What is are the compensation arrangements?
- The contract should specifically state how much and how often a doctor will be paid for the services they render. In an employment contract, base salary will most commonly be expressed as an annual or monthly base salary. The stated salary amounts are always gross amounts therefore the net amounts to be received by an employee will always be net of the monthly MPF contributions.
- Some contracts will state a doctor's salary and/or bonus as a formula. It is crucial that the formula is clear and unambiguous. Doctors are advised to clarify any uncertainties in this formula. If necessary, doctors should ask their employers to run a sample calculation and apply the formula by example. It is necessary to know exactly how the medical institution plans to allocate the practice's expenses to their doctors as it is directly correlated to how a doctor is remunerated for his/her services. Additionally, doctors should also take note of the arrangement of the pay out of such a scheme in the case of termination.
- Payments under an independent contractor arrangement (which may also include a formula) should be similarly clear and unambiguous.
Is there a promise of equity?
- An employment contract may include an offer to give the doctor a share of the equity in the practice at some point. Typically, these provisions are not very specific as employer does not want to commit to giving the doctor a stake in the business until they have proven themselves. Most likely, the employment contract will say the doctor will be considered subject to some performance-based conditions. It is vital that the terms upon which equity will be given are clear. For example, whether there is a buy-in and if so, how much.
- Becoming an equity owner will also involve becoming a party to a partnership agreement or shareholders' agreement, and may involve assuming individual liability for the practice (see above).

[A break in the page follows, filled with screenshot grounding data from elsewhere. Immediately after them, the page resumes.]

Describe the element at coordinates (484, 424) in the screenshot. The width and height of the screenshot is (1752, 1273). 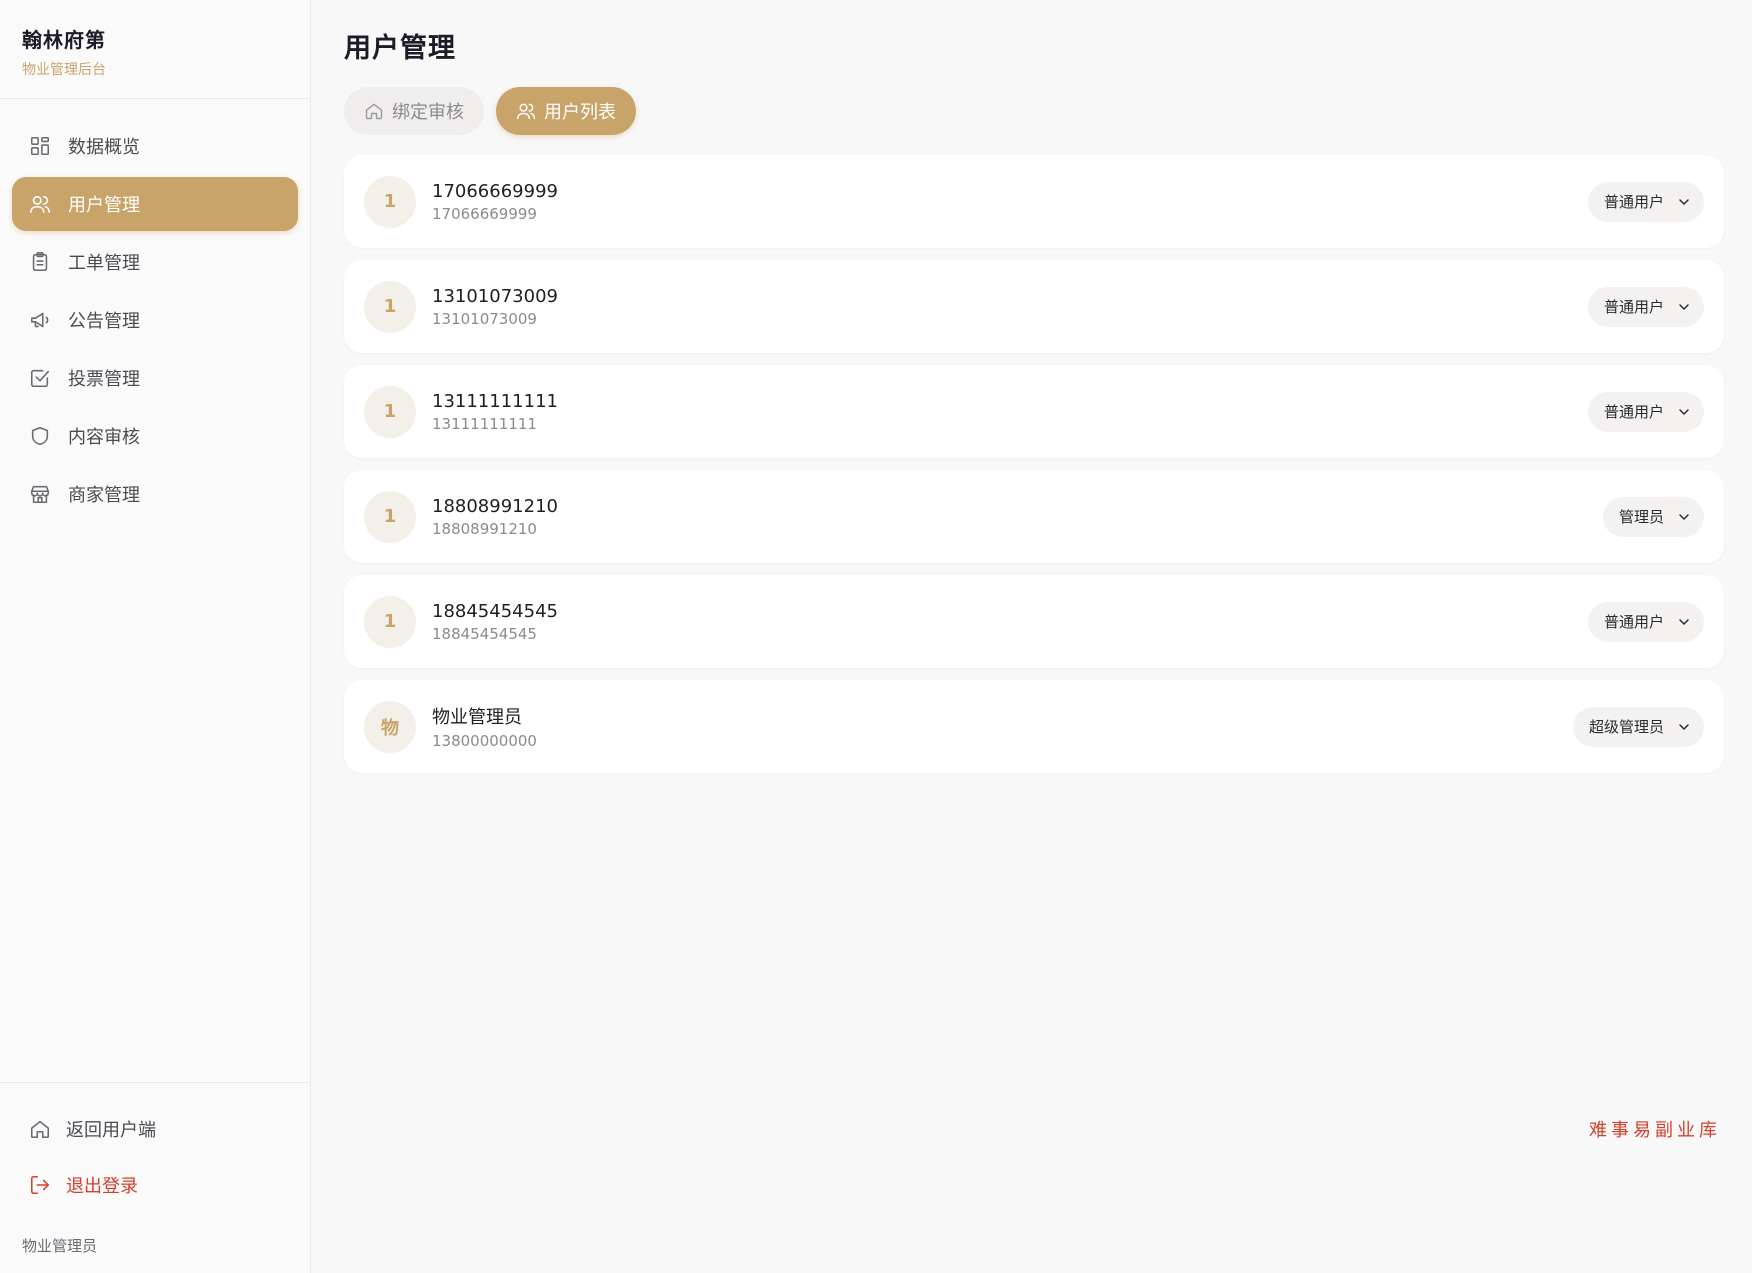
I see `user-phone: 13111111111` at that location.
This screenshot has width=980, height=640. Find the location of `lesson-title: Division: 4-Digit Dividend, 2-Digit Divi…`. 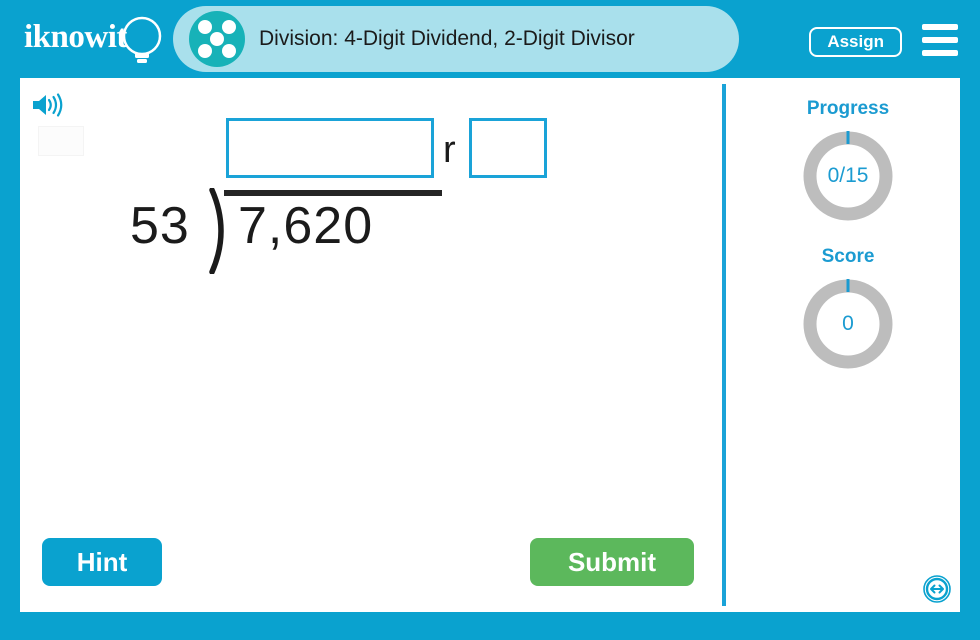

lesson-title: Division: 4-Digit Dividend, 2-Digit Divi… is located at coordinates (447, 38).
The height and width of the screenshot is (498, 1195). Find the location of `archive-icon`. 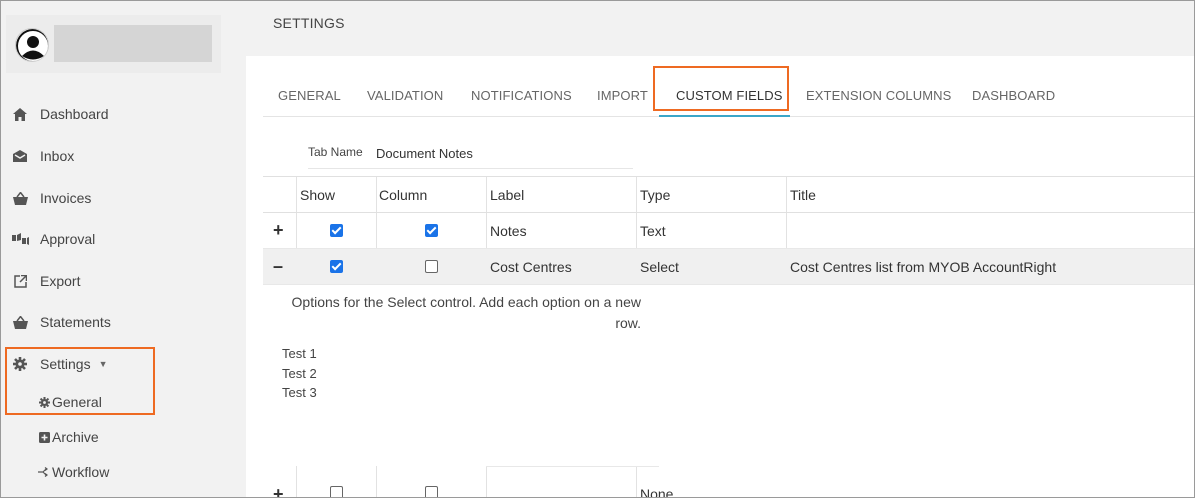

archive-icon is located at coordinates (44, 437).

What are the termination provisions?
- The contract will usually provide for the notice period a party needs to give to the other when terminating the contract. Doctors are advised to be aware of the length of such a period as they may not be able to leave the practice quickly (e.g. if there is a breakdown in the relationship).
- Additionally, the contract may also specify situations the contract can be terminated with immediate effect. Employees can be dismissed immediately for serious misconduct, and an independent contractor contract may have similar provisions.
- Doctors are advised to review the termination provisions carefully and take out any items that are subjective or arbitrary, leaving only the truly egregious acts, such as the loss of licence or misconduct as justifying "for cause" termination.
What are the restrictions on practice after termination?
- It is common for contracts (including partnership agreements and shareholders' agreements) to include restrictions on the right to practice with a competitor after the doctor leaves the practice. There may also be restrictions on soliciting patients and /or other members of the practice.
- These restrictions must be reasonable as to their geographic scope, duration and restricted activity or they will not be enforceable. Typically, the geographic scope of a non-compete clause in a doctor's employment contract is described as a radius from a location. Primary care practices will generally use a smaller radius than a specialty practice. The duration of these restrictions can be quite long (sometimes as much as 2 years), but the longer the restriction the more likely it will be unenforceable. The non-compete clause should also be very specific as to the type of medical specialty a doctor is restricted from practising during the period of restriction.
Careful consideration should be given to whether a restrictive covenant is necessary or reasonable. Practices which seek to impose excessively onerous restrictions may find that the doctor can simply ignore them; doctors who sign contracts with onerous restrictions may find themselves unable to practice (at least in the desired location) for an extended period after leaving, or in a mess dispute over the enforceability of the restrictions.